Ban voiced particular concern about the safety of the mission's main headquarters in Damascus, saying the U.N. is currently installing "security enhancements" to reinforce protection. All armored U.N. vehicles, he noted, have been equipped with communications and tracking systems, and staff have received extra security training. "Despite these measures, the facility remains vulnerable to certain risks, and the joint mission is actively exploring viable alternative locations to base its activities, should the security situation require it," he wrote.

U.S. Secretary of State John F. Kerry and Russian Foreign Minister Sergei Lavrov struck a September 14 landmark agreement calling for the destruction of Syria's chemical weapons program by the middle of 2014.

The pact -- which averted a U.S. strike against Syria in retaliation for its alleged use of chemical weapons against its own people -- has largely gone smoothly. The OPCW confirmed on October 31 that Syria completed "the functional destruction of critical equipment for all of its declared chemical weapons production facilities and mixing/filling plants, rendering them inoperable."

But the latest phase -- which calls for the destruction of chemical weapons materials outside Syria -- has been dogged by setbacks. Several countries, including Norway and Albania, have refused requests to oversee the destruction of the chemicals on their soil. The United States, which had promised to loan those countries mobile labs capable of converting chemical warfare agents into a far less toxic waste material, has since agreed to destroy the materials itself a sea.

Ban's safety concerns come as the U.N.'s chief humanitarian relief coordinator, Valerie Amos, told the U.N. Security Council behind closed doors on Tuesday that living conditions are sharply deteriorating in Syria. After many delays, the Damascus government has taken modest steps to finally allow relief workers access to some of the country's worst-hit areas.

Syria is facing one of the world's worst humanitarian crises in decades, with more than 9 million civilians in need of assistance, and more than 2.5 million people largely cut off from aid. Nearly 250,000 civilians are living under a state of siege, mostly at the hands of government forces, facing the threat of starvation.

Amos told the 15-nation council that the Syrian government has vowed to lift a few bureaucratic hurdles that have hindered the U.N. relief effort in Syria, pledging to grant 50 new visas to relief workers. On some of the most pressing issues, however, Damascus has given little ground.  

"We have seen some modest progress in terms of administrative procedures," Amos told reporters after the council briefing.

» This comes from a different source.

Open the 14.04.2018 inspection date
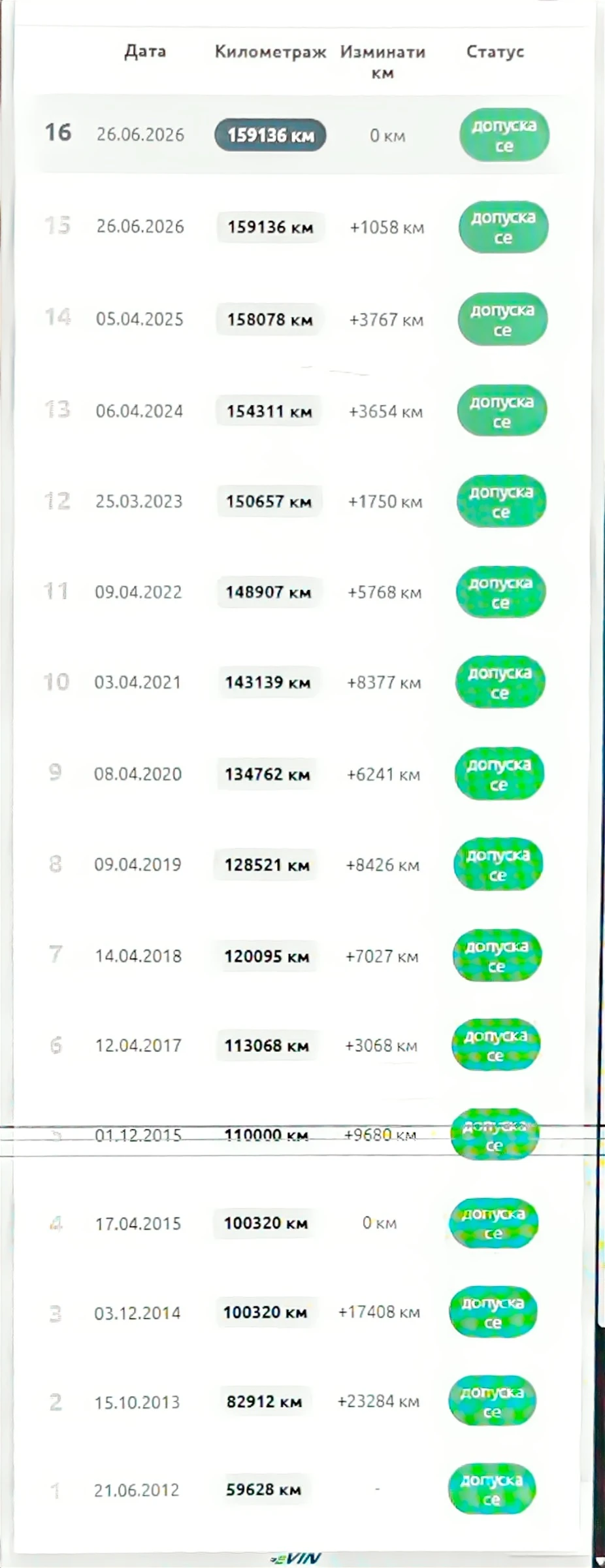 tap(138, 956)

However, she added, "on some of the more difficult areas -- protection of civilians, demilitarization of schools and hospitals, access to besieged communities and also cross-line access to hard-reach areas -- we have not seen any progress."

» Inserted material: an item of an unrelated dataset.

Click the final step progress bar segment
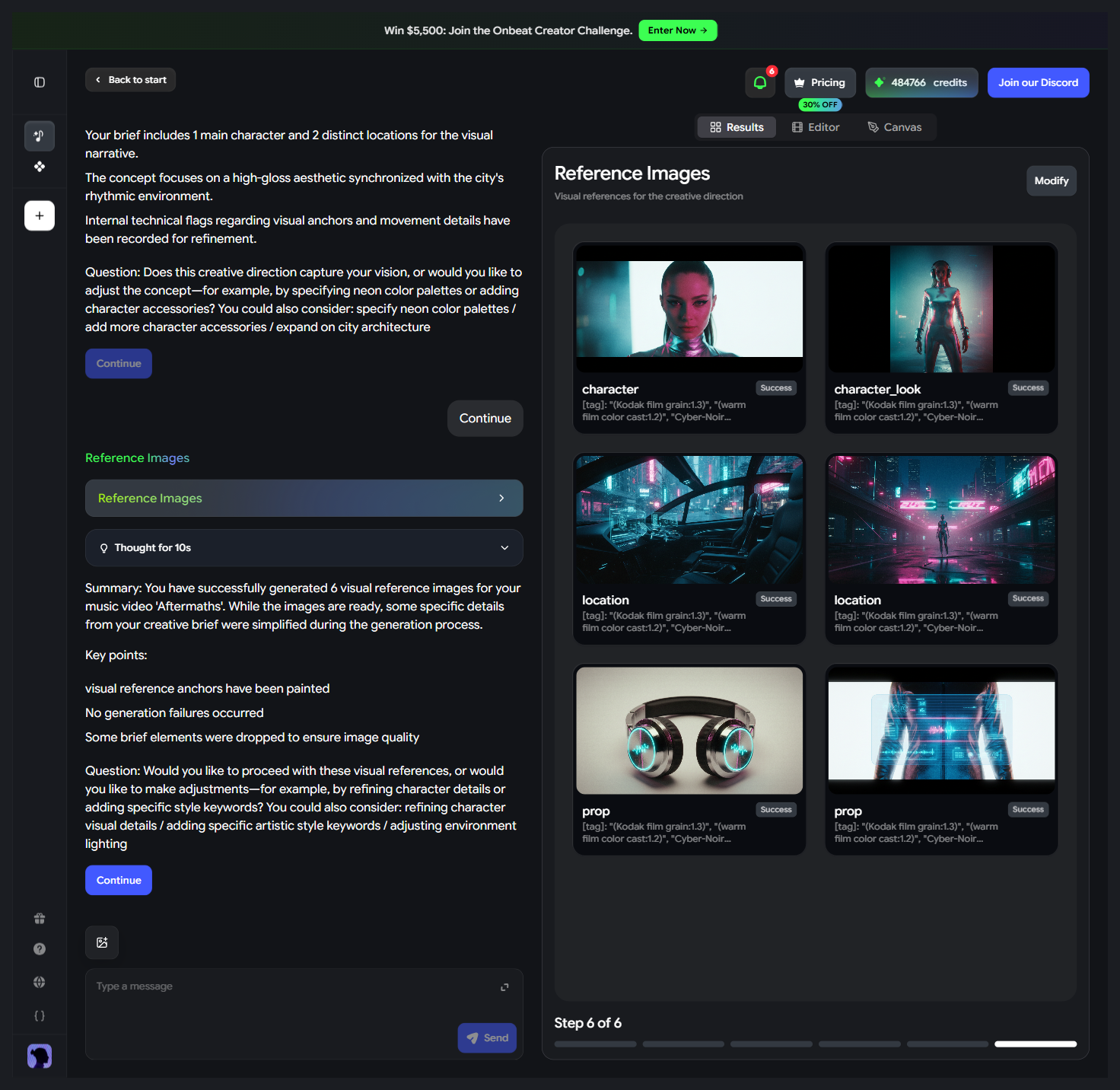 pyautogui.click(x=1035, y=1044)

Last week, Syria pledged for the first time during the conflict to allow the U.N. to run aid convoys from Jordan, Iraq, and Lebanon. "The Syrian government affirmed that it would make every possible effort to facilitate the humanitarian work of the United Nations and international organizations," Syria's U.N. envoy Bashar al Jaafari wrote to Ban last week.

Amos said that Syria had also acceded to a long-standing U.N. request to open humanitarian hubs in three towns, Aleppo, Suwayda, and Qamishli. But she said Syria has refused to permit goods to enter through southern Turkey, a conduit for the rebels' military supplies, but also one of the most concentrated areas of civilian humanitarian need. Amos added, "They see crossing the Turkish border as a red line."

(* An earlier version of this story incorrectly identified Sigrid Kaag as a Dane. She is Dutch.)